I have heard people say it is dangerous for general dentists to carry out orthodontics. If they don’t have an understanding of the full benefits of orthodontics and how to diagnose and assess, then there may be some truth to that. However, I would argue it is just as dangerous for general dentists NOT to carry out ortho-restorative dentistry, or at least to not have an understanding of the advantages it brings.
By treating mild and moderate crowding cases, as well as improving appearance, we are potentially also carrying out interceptive functional treatment that can maintain a patient’s long-term anterior guidance and a correct envelope of function.

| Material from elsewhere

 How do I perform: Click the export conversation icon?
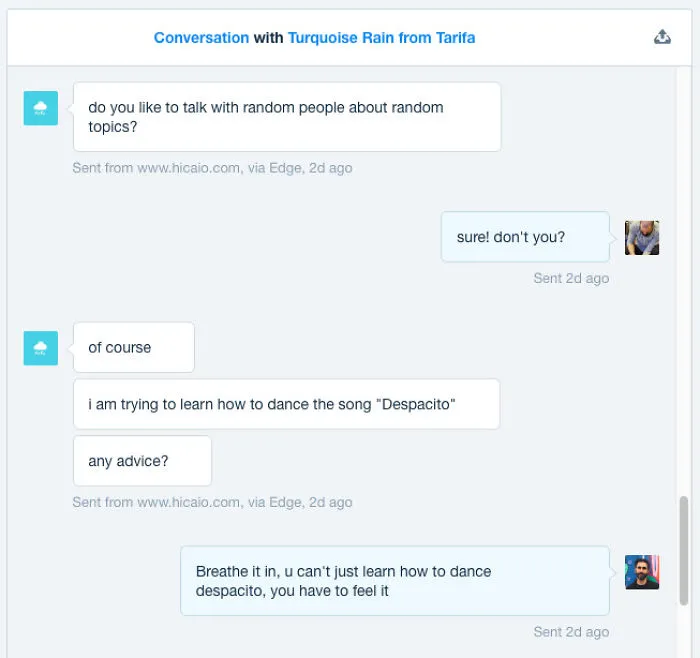662,37
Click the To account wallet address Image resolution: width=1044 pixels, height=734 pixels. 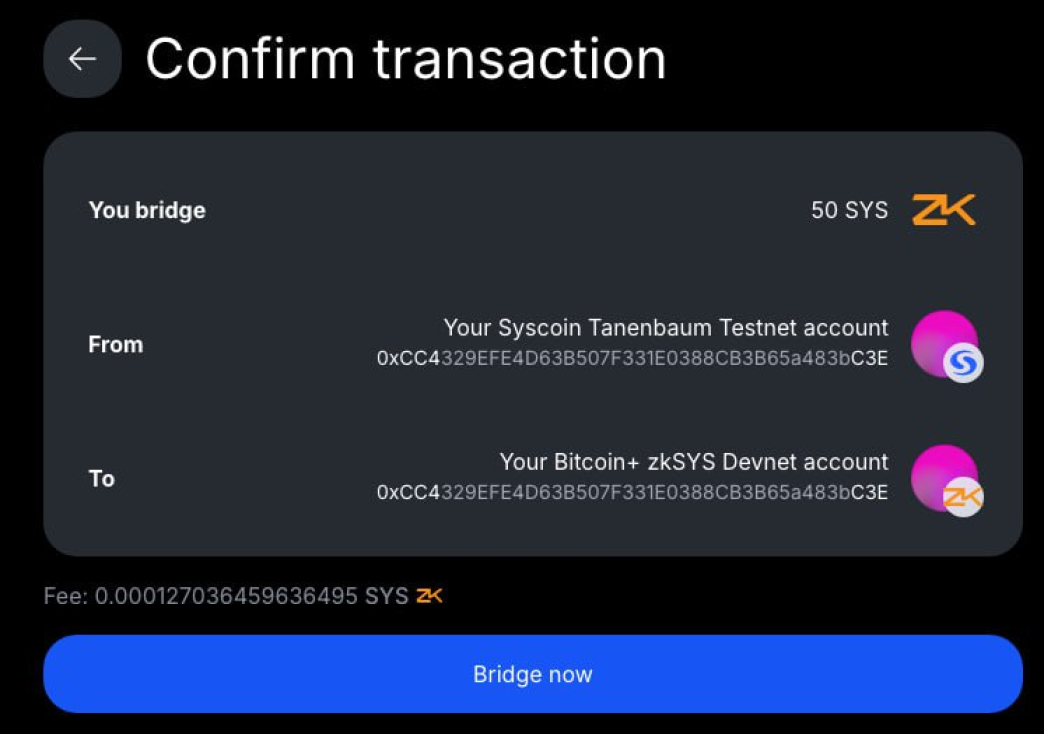tap(632, 492)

There also has been criticism suggesting cosmetic orthodontics and short-term orthodontics cause anterior flaring and loss of control of the anterior occlusion. This may be true if there is no arch planning or space creation strategy. However, if these have been carried out then it should give excellent anterior occlusal control.
The Three-Step Approach
A simple three-step approach can greatly improve a patient’s appearance and function by restoring guidance as well as intercepting the continual crowding that may cause more problems, without the need to pick up a drill or damage any teeth.
Anterior orthodontics, while it can improve appearance and function, is not comprehensive treatment. Patients with posterior malocclusions must be made aware of the benefits of comprehensive treatment, and if they decide against it must do so with the best consent possible.

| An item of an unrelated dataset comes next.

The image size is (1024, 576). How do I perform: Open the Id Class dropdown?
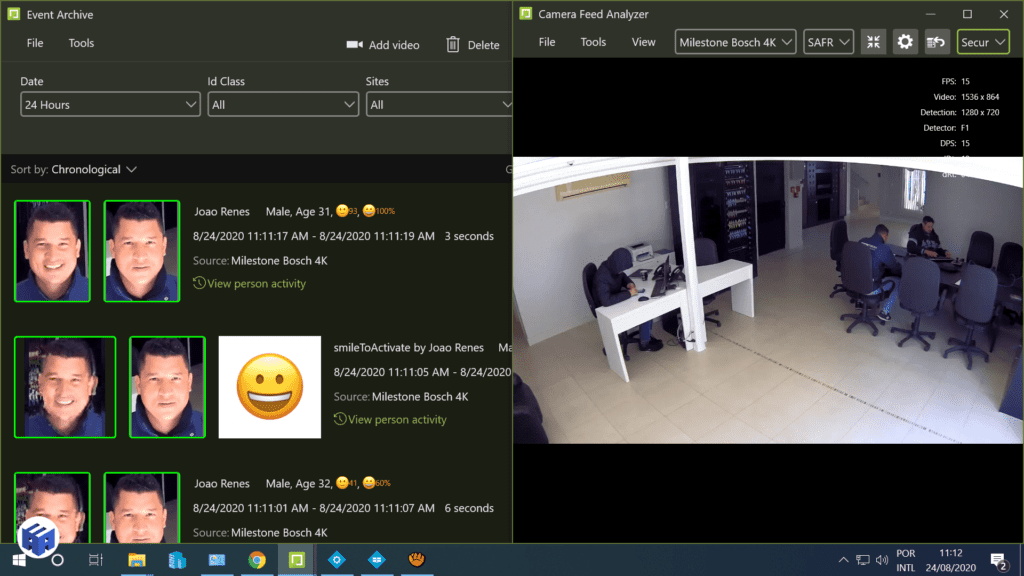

Stability And Relapse Of Dental Arch Alignment
Through a 40-year study, RM Little’s Stability and Relapse of Dental Arch Alignment¹ highlights the point that retention after all forms of orthodontics is for life. It also found that when adults have mild or moderate crowding, the arch length will reduce regardless of whether the patient has had orthodontics. This means if patients have mild or moderate crowding and no history of orthodontics, their teeth may well continue to crowd throughout their lifetime. Technically, the term relapse is a “red herring.” We should be thinking about “continued tooth movement.”
This is a critical point for anyone carrying out any form of anterior restorative treatment. The teeth carrying the restorations, which you may expect to remain in the same position, very commonly keep moving and the functional contacts continue to change. This may increase the risk of fracture of anterior direct restorations. Simply put, crowding will get worse and arch widths will collapse, meaning the inter-canine width can reduce and overjet decrease, which may affect the patient’s guidance and envelope of function.
This also means lower incisors with wear facets from attrition will worsen, potentially causing more dentine exposure and darkening from the soaking of stain.
This explains the common situation of anterior composite chipping/ breaking. It is not solely the material at fault; it is the changing anterior contacts from increasing anterior crowding. I believe millions of patients with repeatedly failing anterior composite restorations end up with veneers or crowns because dentists do not understand the consequence of Little’s study. As a result, patients are being treated too aggressively for something that should be dealt with using minor orthodontics, and possibly bonding.
It is critical for general dentists to understand and be able to carry out minor orthodontic treatment in the anterior region. If they can’t, I believe much of our anterior treatment is compromised! Like I tell every dentist, if you can’t do a little ortho, I wouldn’t sit in your chair.